If you take 52 Cygni (in the Cygnus loop) as a reference star, since it is in the region you were looking at, its J2000 coordinates (according to SkySafari) is:
RA = 20h 46m 30s, DEC = +30º 47' 39.9"
Again, according to SkySafari (with nutation and precession), JNOW (right at this moment :-) is
RA = 20h 45m 39s, DEC = +30º 43' 11.6"
The difference from J2000.0 and JNOW is about 1m (15 arc minutes) different in RA, and about 4.5 arc minutes different in DEC.
Your numbers show pretty much the same difference between Astrometry.net and ASIAIR. (Another source of error could be how atmospheric refraction is estimated -- not knowing your latitude and observing time, I can't venture to guess if that is an additional source of error).
From the RA and DEC of stars in its database, we know that ASIAIR must use JNOW, since that is where the objects are when you are trying to point to them tonight, and not in January 2000 AD. Otherwise when we execute a GOTO in ASIAIR, we won't land on the correct spot. I think I have also seen ZWO folks confirm that the ASIAIR uses JNOW.

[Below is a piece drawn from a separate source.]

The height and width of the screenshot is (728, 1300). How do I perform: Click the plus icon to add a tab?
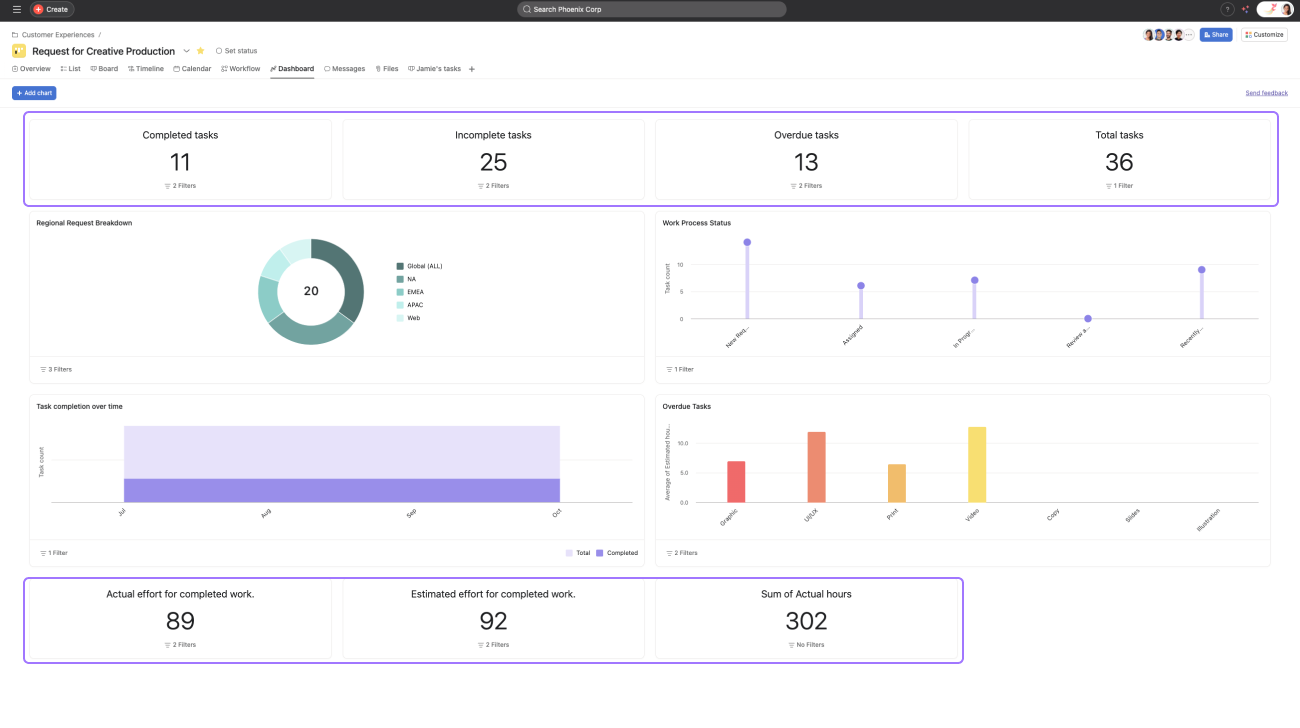472,69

Astrometry.net uses J2000.0 according to this:
http://www.astro.umontreal.ca/atelieretudiant/Documents/JG_astrometrynet_manual.pdf
The difference between J2000.0 and JNOW appears to be consistent with the numbers you have obtained, so there is likely no error in plate solving by ASIAIR (at least not to the magnitude that you saw). It is probably just simply the case that ASIAIR is solving for the position your telescope is pointed to tonight, while Astrometry.net is solving for the position of stars as if it were January 2000 AD.
For what its worth, I had used the Hipparcos catalog (HYG 3.0) in my mount simulator (http://www.w7ay.net/site/Applications/MountSim/), which gives star coordinates referenced to J2000.0, and I had used nutation and precession (precession has quite a bit less delta than nutation, by the way) to convert J2000.0 to JNOW, so that the simulator displays what we see in the sky right now. When I tested ASIAIR's plate solve to estimate the center of my simulator's display, I usually came up with no more than a few arc seconds of error.